# Furnace Air Flow Direction HELP PLEASE



## Corbino (Aug 25, 2017)

I do not recall how the air flow should be pointing. i am a new home owner first time and didn't mark where the previous one pointed when removing it. Seems like it's in the right direction just need help with confirming that.. THNKS IN ADVANCE!! rhetorical yes but please help


----------



## frodo (Aug 25, 2017)

filters are typically installed on the return air side of the unit
therefore the arrow should be pointed at the unit.


----------



## Bitters (Aug 25, 2017)

Yes arrows  go down.


----------



## WyrTwister (Sep 2, 2017)

Well , I would think it would depend on if the furnace ia an up flow or a down flow ?

Wyr
God bless


----------



## kok328 (Nov 3, 2017)

WyrTwister said:


> Well , I would think it would depend on if the furnace ia an up flow or a down flow ?
> 
> Wyr
> God bless



Yes, so this appears to be a downflow unit and the arrow should be pointing down.
Although IMO, on that type of filter, it doesn't matter that much.


----------



## ClimateEngineersFlorida (Nov 20, 2017)

Most importantly, pay close attention to the flue vents. CO is a hazard in our industry. 
I put together a useful write up on carbon monoxide.

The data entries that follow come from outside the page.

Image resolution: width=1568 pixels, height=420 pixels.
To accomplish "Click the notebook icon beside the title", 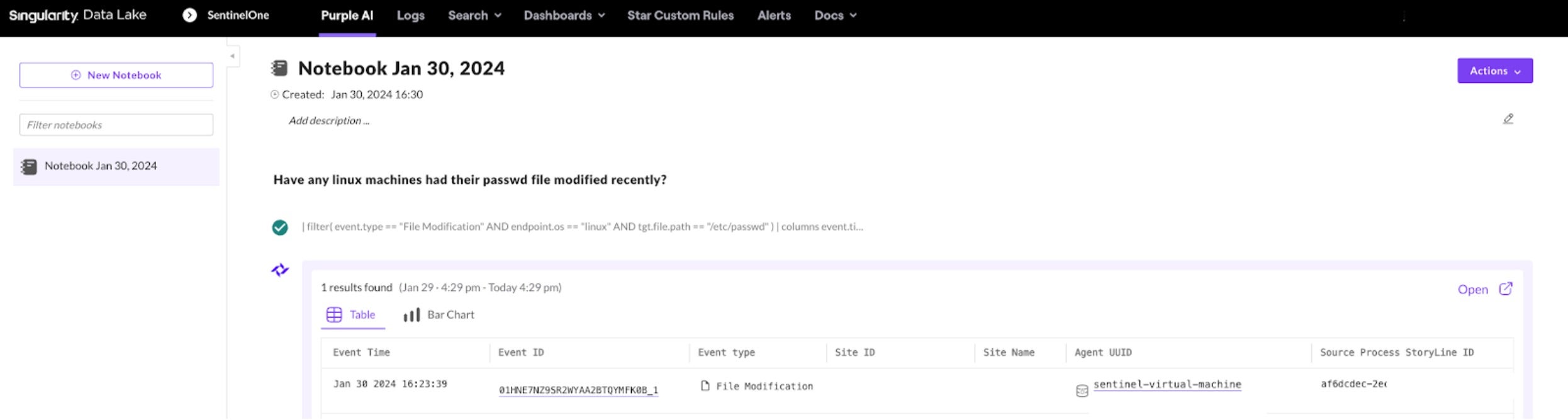I will click(279, 68).
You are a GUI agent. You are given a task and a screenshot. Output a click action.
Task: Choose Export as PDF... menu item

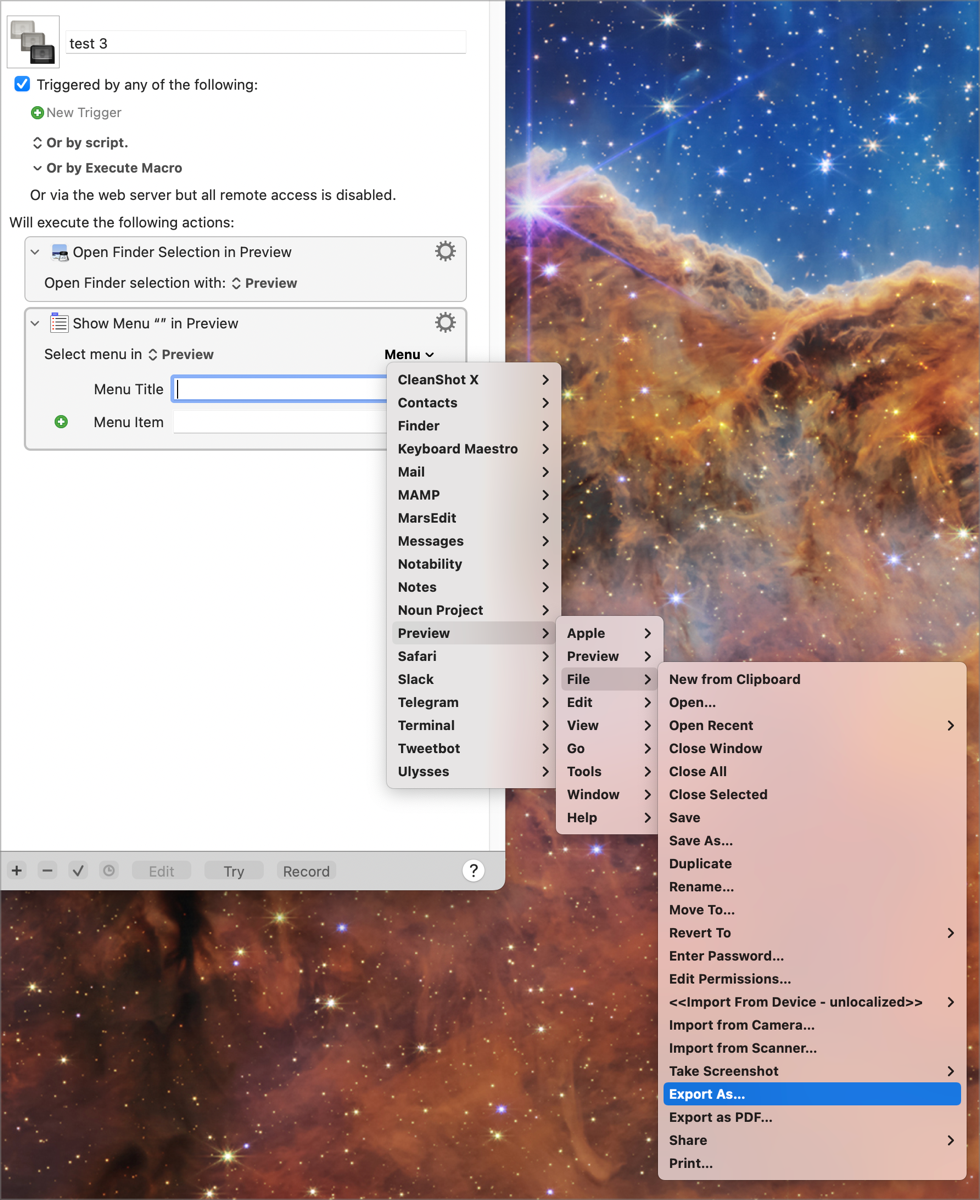720,1117
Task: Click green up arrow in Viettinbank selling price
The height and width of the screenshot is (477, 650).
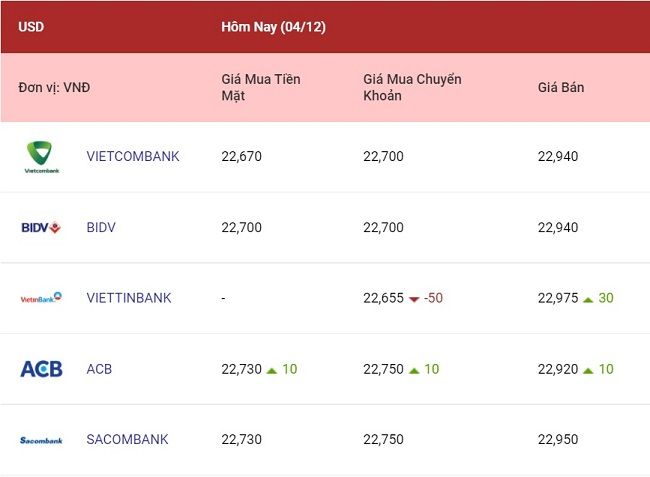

Hope it's useful.
not allowed
Climate Engineers of Florida heater installation in Crestview, Fl
Climate Engineers of Florida Air Conditioner repair in Crestview, Fl


----------



## BuzzLOL (Dec 28, 2017)

Yes, filter is installed in the cold air return to prevent dirty air getting into the furnace... so arrows should point toward the furnace... 

The filter is usually reinforced on furnace side to prevent the filtering element being pulled through... A filter not changed often enough can also collapse as the air flow is blocked by dirt and air vacuum builds up on the furnace side...


----------



## Wuzzat? (Jan 2, 2018)

And they used to make a filter-mounted whistle that sounded when the filter was restricting airflow too much.


----------